Although Hispanics make up about 13 percent of the overall U.S. population, these numbers have not translated into equivalent electoral power. A new study attempts to answer why.
There are 35 million Hispanics in the United States, but it is estimated that less than six million of them voted in national elections in November 2000.
Rodolfo de la Garza, vice president of Research at the Tomas Rivera Policy Institute and political science professor at Columbia University, says one reason is that candidates are not wooing the right segments of the Latino population. "Campaigns should target young people, low income people, less educated people," he said. "That's where the growth rate is. That's where the non-voters are."
He says his research shows that instead, candidates have been tailoring their messages to attract highly-educated and older Latino voters. "Latino candidates and people trying to win the Latino vote are following exactly the wrong strategy," said Rodolfa de la Garza.
Another problem, according to Roberto Suro, director of the Pew Hispanic Center, a private research organization, is that candidates often do not understand the politics of Hispanic voters. He says Hispanics have concerns that often blend the lines between mainstream partisan definitions of "liberal" and "conservative." "Latino Democrats differ from White Democrats quite noticeably on social issues," he said. "And Latino Republicans differ from White Republicans on tax issues."
In some U.S. states, including Illinois, Maryland and Massachusetts, non-U.S. citizens, who have legally immigrated, are permitted to take part in local elections in the communities where they live. Mr. Suro says this is one route to eventually wider Hispanic participation in national politics. "I suspect anything you do that opens the franchise to more people, particularly if you have a population of people who are eligible to become citizens and they get to vote, you would think that if you're able to vote in the local election and you actually go and do it, you might want to vote in elections for federal office, which would require becoming a [U.S.] citizen," said Roberto Suro.

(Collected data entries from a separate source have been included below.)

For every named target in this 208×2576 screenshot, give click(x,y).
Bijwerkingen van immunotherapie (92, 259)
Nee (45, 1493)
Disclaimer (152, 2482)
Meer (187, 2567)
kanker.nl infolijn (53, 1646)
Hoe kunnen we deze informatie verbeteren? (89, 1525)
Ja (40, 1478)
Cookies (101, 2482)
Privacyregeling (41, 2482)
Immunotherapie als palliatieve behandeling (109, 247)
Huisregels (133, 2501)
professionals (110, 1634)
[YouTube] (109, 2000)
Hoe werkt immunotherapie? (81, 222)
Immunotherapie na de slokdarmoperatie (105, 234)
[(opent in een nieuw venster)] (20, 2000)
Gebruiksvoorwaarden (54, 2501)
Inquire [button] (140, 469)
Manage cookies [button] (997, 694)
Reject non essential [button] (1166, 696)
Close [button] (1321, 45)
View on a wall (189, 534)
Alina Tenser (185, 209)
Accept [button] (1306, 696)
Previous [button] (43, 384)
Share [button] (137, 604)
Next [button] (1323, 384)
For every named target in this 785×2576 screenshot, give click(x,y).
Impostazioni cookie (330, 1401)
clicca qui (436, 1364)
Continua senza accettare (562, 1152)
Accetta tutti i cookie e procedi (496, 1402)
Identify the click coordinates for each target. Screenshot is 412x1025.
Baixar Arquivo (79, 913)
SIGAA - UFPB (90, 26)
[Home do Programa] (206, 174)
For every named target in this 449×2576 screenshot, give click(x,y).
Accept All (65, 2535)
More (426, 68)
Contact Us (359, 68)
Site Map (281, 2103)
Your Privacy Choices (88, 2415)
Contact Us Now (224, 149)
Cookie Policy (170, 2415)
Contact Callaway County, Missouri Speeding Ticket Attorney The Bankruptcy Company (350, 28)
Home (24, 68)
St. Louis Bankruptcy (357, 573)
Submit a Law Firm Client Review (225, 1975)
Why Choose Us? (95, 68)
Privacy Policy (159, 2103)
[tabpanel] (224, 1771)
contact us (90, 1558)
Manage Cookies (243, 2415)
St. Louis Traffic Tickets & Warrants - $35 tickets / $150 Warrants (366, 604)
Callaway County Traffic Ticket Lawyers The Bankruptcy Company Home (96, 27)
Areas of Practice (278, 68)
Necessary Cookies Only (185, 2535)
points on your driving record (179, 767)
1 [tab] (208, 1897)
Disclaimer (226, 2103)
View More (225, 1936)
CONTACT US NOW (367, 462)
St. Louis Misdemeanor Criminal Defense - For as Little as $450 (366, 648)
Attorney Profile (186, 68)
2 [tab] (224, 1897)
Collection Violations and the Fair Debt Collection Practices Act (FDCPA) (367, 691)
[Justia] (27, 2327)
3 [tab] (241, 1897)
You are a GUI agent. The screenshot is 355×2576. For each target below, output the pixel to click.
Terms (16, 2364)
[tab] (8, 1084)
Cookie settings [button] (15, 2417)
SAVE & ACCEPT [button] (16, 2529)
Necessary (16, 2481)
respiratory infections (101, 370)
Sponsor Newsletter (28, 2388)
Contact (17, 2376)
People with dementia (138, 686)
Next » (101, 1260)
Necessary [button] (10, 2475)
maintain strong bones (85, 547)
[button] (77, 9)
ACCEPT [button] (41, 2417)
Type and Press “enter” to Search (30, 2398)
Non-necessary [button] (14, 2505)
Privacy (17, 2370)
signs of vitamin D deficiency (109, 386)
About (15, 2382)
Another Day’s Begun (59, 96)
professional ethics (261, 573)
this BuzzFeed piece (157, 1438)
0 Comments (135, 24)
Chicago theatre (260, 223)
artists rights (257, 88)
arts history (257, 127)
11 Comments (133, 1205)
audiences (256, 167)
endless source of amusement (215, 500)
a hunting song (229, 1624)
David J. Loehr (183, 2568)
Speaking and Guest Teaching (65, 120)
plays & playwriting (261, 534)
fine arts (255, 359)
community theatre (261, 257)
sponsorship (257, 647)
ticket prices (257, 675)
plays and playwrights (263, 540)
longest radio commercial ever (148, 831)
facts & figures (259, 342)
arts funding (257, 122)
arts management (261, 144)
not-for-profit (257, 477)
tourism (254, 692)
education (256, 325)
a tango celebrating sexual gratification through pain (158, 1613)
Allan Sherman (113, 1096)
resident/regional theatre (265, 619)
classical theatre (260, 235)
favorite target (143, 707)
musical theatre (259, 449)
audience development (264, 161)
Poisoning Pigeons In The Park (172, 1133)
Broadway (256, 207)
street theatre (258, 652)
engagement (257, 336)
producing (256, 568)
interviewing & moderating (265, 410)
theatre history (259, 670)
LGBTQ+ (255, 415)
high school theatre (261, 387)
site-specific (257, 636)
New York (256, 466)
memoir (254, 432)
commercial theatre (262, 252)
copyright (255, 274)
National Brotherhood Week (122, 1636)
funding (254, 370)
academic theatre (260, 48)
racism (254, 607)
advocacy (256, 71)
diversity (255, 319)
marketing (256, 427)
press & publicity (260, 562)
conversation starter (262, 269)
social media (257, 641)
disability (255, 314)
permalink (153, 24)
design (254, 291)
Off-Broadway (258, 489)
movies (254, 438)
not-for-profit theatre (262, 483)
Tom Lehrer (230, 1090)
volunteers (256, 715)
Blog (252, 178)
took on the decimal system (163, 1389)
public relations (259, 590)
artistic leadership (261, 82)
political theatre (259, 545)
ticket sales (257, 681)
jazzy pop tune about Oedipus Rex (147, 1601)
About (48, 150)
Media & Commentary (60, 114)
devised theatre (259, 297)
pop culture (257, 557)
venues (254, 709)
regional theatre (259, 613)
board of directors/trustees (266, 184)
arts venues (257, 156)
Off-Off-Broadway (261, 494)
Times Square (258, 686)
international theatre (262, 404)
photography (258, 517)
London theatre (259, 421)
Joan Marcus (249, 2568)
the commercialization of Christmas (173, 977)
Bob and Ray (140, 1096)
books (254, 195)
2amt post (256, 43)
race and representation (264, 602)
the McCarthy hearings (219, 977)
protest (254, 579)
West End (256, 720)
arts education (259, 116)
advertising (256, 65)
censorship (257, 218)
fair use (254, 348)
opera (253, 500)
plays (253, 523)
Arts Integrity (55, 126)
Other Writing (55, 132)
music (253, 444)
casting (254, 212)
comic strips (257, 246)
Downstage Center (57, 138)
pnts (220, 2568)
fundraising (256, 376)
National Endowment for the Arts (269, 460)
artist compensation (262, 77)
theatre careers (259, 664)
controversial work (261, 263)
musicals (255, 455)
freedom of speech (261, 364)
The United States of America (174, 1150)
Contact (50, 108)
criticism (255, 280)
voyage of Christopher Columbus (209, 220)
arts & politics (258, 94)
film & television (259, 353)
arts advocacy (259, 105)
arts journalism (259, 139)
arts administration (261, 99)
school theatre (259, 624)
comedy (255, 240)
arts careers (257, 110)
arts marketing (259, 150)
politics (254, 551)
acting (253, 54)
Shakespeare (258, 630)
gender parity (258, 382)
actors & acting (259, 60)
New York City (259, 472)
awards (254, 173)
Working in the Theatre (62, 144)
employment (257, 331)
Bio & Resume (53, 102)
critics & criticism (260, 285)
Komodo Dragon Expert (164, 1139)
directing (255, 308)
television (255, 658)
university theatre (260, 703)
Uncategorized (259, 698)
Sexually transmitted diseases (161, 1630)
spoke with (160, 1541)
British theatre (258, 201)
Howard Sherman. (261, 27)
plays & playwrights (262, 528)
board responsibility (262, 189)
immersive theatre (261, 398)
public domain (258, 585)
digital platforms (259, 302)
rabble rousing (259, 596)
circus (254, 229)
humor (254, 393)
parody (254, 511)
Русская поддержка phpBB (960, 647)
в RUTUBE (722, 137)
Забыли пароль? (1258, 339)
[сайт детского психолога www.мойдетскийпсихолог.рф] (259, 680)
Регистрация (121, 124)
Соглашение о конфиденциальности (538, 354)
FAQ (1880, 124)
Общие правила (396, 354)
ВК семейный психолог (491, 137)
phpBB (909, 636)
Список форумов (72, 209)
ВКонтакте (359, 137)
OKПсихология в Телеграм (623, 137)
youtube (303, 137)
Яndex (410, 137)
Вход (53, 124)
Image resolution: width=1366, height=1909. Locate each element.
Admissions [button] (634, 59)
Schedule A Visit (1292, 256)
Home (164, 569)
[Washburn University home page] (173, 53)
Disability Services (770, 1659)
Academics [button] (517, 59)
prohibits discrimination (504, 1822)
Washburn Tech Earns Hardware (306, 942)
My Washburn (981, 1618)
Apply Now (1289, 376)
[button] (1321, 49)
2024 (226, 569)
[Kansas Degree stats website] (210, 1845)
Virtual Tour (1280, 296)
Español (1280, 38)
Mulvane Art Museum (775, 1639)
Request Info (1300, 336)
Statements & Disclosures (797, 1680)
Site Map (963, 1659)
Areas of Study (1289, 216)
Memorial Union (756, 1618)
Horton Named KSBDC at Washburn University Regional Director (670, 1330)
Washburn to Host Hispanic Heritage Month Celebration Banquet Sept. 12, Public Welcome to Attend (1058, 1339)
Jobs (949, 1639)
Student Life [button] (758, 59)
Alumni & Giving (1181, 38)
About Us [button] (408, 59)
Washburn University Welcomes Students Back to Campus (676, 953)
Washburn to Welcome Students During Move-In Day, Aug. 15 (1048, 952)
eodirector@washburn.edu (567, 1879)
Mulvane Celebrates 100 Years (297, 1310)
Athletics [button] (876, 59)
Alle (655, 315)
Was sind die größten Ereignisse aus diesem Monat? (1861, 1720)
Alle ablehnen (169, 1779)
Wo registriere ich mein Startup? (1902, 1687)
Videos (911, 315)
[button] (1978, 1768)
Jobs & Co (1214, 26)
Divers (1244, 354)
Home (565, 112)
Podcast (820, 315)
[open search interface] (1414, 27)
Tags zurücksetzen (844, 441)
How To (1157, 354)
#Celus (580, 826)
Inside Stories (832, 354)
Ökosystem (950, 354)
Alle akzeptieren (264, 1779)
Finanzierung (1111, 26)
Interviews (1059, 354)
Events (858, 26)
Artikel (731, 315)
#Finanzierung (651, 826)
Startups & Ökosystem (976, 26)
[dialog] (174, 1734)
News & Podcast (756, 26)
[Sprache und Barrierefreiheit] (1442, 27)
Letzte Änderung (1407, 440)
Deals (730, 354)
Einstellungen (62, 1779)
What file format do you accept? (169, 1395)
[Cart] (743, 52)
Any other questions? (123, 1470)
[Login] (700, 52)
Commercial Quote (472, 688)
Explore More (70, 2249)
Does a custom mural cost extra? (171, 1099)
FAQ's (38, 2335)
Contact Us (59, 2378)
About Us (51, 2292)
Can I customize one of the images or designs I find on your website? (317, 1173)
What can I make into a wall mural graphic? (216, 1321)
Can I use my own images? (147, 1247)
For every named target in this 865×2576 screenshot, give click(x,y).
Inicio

And which party would they support? Mr. Suro says since Hispanic voters do not fit neatly into either of the two major parties mainstreams, their allegiance sometimes shifts from one election to the next.
Nevertheless, Mollyann Brodie, vice president of the Kaiser Family Foundation says the the Pew Hispanic Foundation and Kaiser Family Foundation study released Thursday found strong support for positions generally identified with the Democratic party. "You'll note that Latinos are considerably more likely to say that they prefer a larger government that provides more services even if it means paying higher taxes, than they are to say they prefer a smaller government that provides fewer services," she said.
Not surprisingly then, researchers found that about half of the 1,300 Latinos surveyed identified themselves as Democrats. Only 20 percent claimed to be Republican.